___ RECORDS SHOWN ___
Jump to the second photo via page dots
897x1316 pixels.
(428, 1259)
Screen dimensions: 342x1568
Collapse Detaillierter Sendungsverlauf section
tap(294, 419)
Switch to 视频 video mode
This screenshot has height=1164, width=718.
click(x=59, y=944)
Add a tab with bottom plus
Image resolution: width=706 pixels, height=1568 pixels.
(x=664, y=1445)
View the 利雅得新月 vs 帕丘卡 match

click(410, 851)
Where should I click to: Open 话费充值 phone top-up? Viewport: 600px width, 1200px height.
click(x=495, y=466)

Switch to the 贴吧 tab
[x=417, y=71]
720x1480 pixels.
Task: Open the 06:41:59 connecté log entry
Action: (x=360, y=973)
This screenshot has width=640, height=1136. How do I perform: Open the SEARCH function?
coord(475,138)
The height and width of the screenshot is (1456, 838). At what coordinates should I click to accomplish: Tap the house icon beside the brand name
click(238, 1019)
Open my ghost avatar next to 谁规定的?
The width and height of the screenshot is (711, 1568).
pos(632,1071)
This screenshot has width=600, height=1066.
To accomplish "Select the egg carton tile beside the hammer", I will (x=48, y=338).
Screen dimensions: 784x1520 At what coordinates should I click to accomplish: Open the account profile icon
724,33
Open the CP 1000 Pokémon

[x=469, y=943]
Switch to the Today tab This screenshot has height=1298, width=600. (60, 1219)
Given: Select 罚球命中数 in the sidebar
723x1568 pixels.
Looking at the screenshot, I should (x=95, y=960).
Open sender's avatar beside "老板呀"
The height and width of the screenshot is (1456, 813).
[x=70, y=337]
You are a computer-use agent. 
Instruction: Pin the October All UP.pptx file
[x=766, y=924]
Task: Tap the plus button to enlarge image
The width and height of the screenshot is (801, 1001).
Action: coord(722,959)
___
Copy every line of the listing above word for word.

Jump to the second photo via page dots
897x1316 pixels.
(428, 1259)
Screen dimensions: 342x1568
Collapse Detaillierter Sendungsverlauf section
tap(294, 419)
Switch to 视频 video mode
This screenshot has height=1164, width=718.
click(x=59, y=944)
Add a tab with bottom plus
Image resolution: width=706 pixels, height=1568 pixels.
(x=664, y=1445)
View the 利雅得新月 vs 帕丘卡 match

click(410, 851)
Where should I click to: Open 话费充值 phone top-up? Viewport: 600px width, 1200px height.
click(x=495, y=466)

Switch to the 贴吧 tab
[x=417, y=71]
720x1480 pixels.
Task: Open the 06:41:59 connecté log entry
Action: (x=360, y=973)
This screenshot has width=640, height=1136. How do I perform: Open the SEARCH function?
coord(475,138)
The height and width of the screenshot is (1456, 838). At what coordinates should I click to accomplish: Tap the house icon beside the brand name
click(238, 1019)
Open my ghost avatar next to 谁规定的?
The width and height of the screenshot is (711, 1568).
pos(632,1071)
This screenshot has width=600, height=1066.
To accomplish "Select the egg carton tile beside the hammer", I will (x=48, y=338).
Screen dimensions: 784x1520 At what coordinates should I click to accomplish: Open the account profile icon
724,33
Open the CP 1000 Pokémon

[x=469, y=943]
Switch to the Today tab This screenshot has height=1298, width=600. (60, 1219)
Given: Select 罚球命中数 in the sidebar
723x1568 pixels.
Looking at the screenshot, I should (x=95, y=960).
Open sender's avatar beside "老板呀"
The height and width of the screenshot is (1456, 813).
[x=70, y=337]
You are a computer-use agent. 
Instruction: Pin the October All UP.pptx file
[x=766, y=924]
Task: Tap the plus button to enlarge image
The width and height of the screenshot is (801, 1001).
Action: coord(722,959)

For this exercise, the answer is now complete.